ИСХОДНЫЕ ДАННЫЕ:
──────────────────────────────

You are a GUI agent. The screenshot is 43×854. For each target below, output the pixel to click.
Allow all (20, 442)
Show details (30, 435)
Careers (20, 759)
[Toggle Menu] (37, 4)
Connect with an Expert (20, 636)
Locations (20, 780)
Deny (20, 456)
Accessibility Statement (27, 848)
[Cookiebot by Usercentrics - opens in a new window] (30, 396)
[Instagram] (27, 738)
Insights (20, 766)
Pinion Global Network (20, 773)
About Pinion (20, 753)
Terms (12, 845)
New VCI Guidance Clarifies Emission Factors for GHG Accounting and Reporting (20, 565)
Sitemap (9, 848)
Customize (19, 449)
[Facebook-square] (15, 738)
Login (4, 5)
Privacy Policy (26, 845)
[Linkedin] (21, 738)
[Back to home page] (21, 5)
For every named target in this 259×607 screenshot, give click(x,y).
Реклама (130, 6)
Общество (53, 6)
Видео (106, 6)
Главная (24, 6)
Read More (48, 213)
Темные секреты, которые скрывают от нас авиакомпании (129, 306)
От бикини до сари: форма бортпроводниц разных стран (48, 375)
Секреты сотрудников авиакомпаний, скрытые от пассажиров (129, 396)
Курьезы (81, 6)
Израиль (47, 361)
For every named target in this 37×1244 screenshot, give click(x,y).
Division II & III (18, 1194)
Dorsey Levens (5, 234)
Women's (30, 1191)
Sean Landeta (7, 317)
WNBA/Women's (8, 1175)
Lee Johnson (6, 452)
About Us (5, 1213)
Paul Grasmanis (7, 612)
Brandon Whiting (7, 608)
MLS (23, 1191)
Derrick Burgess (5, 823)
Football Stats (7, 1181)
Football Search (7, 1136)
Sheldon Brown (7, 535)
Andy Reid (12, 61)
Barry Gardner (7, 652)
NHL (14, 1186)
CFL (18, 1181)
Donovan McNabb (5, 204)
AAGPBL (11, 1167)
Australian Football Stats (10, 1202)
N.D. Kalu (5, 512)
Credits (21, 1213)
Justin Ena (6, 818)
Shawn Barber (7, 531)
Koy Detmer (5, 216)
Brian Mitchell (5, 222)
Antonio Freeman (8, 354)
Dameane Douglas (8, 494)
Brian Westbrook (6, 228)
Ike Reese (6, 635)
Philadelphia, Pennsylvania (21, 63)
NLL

──────────────────────────────

ПОСТАВЛЕННАЯ ЗАДАЧА: Оформите все строки выше нумерованным списком, пропустив пустые.

РЕЗУЛЬТАТ ЗАДАНИЯ:
1. You are a GUI agent. The screenshot is 43×854. For each target below, output the pixel to click.
2. Allow all (20, 442)
3. Show details (30, 435)
4. Careers (20, 759)
5. [Toggle Menu] (37, 4)
6. Connect with an Expert (20, 636)
7. Locations (20, 780)
8. Deny (20, 456)
9. Accessibility Statement (27, 848)
10. [Cookiebot by Usercentrics - opens in a new window] (30, 396)
11. [Instagram] (27, 738)
12. Insights (20, 766)
13. Pinion Global Network (20, 773)
14. About Pinion (20, 753)
15. Terms (12, 845)
16. New VCI Guidance Clarifies Emission Factors for GHG Accounting and Reporting (20, 565)
17. Sitemap (9, 848)
18. Customize (19, 449)
19. [Facebook-square] (15, 738)
20. Login (4, 5)
21. Privacy Policy (26, 845)
22. [Linkedin] (21, 738)
23. [Back to home page] (21, 5)
24. For every named target in this 259×607 screenshot, give click(x,y).
25. Реклама (130, 6)
26. Общество (53, 6)
27. Видео (106, 6)
28. Главная (24, 6)
29. Read More (48, 213)
30. Темные секреты, которые скрывают от нас авиакомпании (129, 306)
31. От бикини до сари: форма бортпроводниц разных стран (48, 375)
32. Секреты сотрудников авиакомпаний, скрытые от пассажиров (129, 396)
33. Курьезы (81, 6)
34. Израиль (47, 361)
35. For every named target in this 37×1244 screenshot, give click(x,y).
36. Division II & III (18, 1194)
37. Dorsey Levens (5, 234)
38. Women's (30, 1191)
39. Sean Landeta (7, 317)
40. WNBA/Women's (8, 1175)
41. Lee Johnson (6, 452)
42. About Us (5, 1213)
43. Paul Grasmanis (7, 612)
44. Brandon Whiting (7, 608)
45. MLS (23, 1191)
46. Derrick Burgess (5, 823)
47. Football Stats (7, 1181)
48. Football Search (7, 1136)
49. Sheldon Brown (7, 535)
50. Andy Reid (12, 61)
51. Barry Gardner (7, 652)
52. NHL (14, 1186)
53. CFL (18, 1181)
54. Donovan McNabb (5, 204)
55. AAGPBL (11, 1167)
56. Australian Football Stats (10, 1202)
57. N.D. Kalu (5, 512)
58. Credits (21, 1213)
59. Justin Ena (6, 818)
60. Shawn Barber (7, 531)
61. Koy Detmer (5, 216)
62. Brian Mitchell (5, 222)
63. Antonio Freeman (8, 354)
64. Dameane Douglas (8, 494)
65. Brian Westbrook (6, 228)
66. Ike Reese (6, 635)
67. Philadelphia, Pennsylvania (21, 63)
68. NLL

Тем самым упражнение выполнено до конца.